Бофор смиренно опустила взгляд. «Вот и всё, я выбрала свою судьбу…» – подумалось ей.
Несмотря на обещание, данное Маргарите, мать Мадлон в тот же вечер написала капитану гвардии Серса о «похищении» своей пансионерки неким молодым господином в чёрном плаще. Солдаты снова всю ночь прочёсывали улочки, но на этот раз никого не обнаружили, потому что коляска с Ленитиной и Ганцем была уже далеко за пределами городка…
Аббатиса лично провела ночь в доме капитана, который отвлекал её разговорами, кряхтя в длиннющие усы, и поил чаем.
– Так всё-таки, матушка, Ваша очаровательная воспитанница бежала сама или её у Вас похитили?
– И то, и другое, сын мой, – вздохнула монахиня. – Своим побегом с еретиком она и сама стала еретичкой! Она оскорбила меня, мой храм и мою веру! А такое я не прощаю! Такое надобно наказывать!

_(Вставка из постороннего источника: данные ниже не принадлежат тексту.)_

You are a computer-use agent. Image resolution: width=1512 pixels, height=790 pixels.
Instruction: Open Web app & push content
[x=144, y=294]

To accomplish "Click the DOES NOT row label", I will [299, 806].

– Гугенот, что ли, этот парень? – крякнул капитан, усаживаясь на своё место за столом.
– Кальвинист, – махнула рукой настоятельница, – но все они едины, все они еретики, и закон Господень им не писан!
Капитан приподнял одну бровь, пытаясь понять, что монахиню раздражает больше: сам факт побега девицы из её пансиона с мужчиной или же то, что молодые люди борются за своё земное счастье?
– И что мне с ними делать, если поймаем?
– Девицу надобно вернуть в лоно церкви! Я заставлю её принять постриг и отказаться от отступничества! – произнесла мать Мадлон и отхлебнула из чашки уже остывший чай. – А похитителя можете забрать в солдаты. Никто его не хватится, уверяю. Он чужеземец.
– Это можно, – кивнул капитан.
– Сделайте всё, чтобы вернуть беглянку в монастырь!
– Я сделаю всё, что в моих силах, матушка, – уверил монахиню капитан.
На деле он слабо представлял, каким образом искать среди многочисленных проезжих на дорогах от Серса до Ребона мадемуазель де Сентон и её похитителя, о котором не известно ничего, кроме вероисповедания и цвета плаща. На лбу ведь у них не написано, как их зовут, а ризу девица могла и на платье сменить…
– Я заплачу золотом, – прошептала настоятельница. – Перекройте все дороги. С нами Бог! За нас епископ Сентонжский! Но мой пансион не должен быть замешан в таких грязных историях! Я на днях жду племянницу графа де Гюре! Вы это понимаете?
– Понимаю, матушка, – закивал офицер. – Доброе имя монастыря урсулинок и Вашего пансиона будут спасены!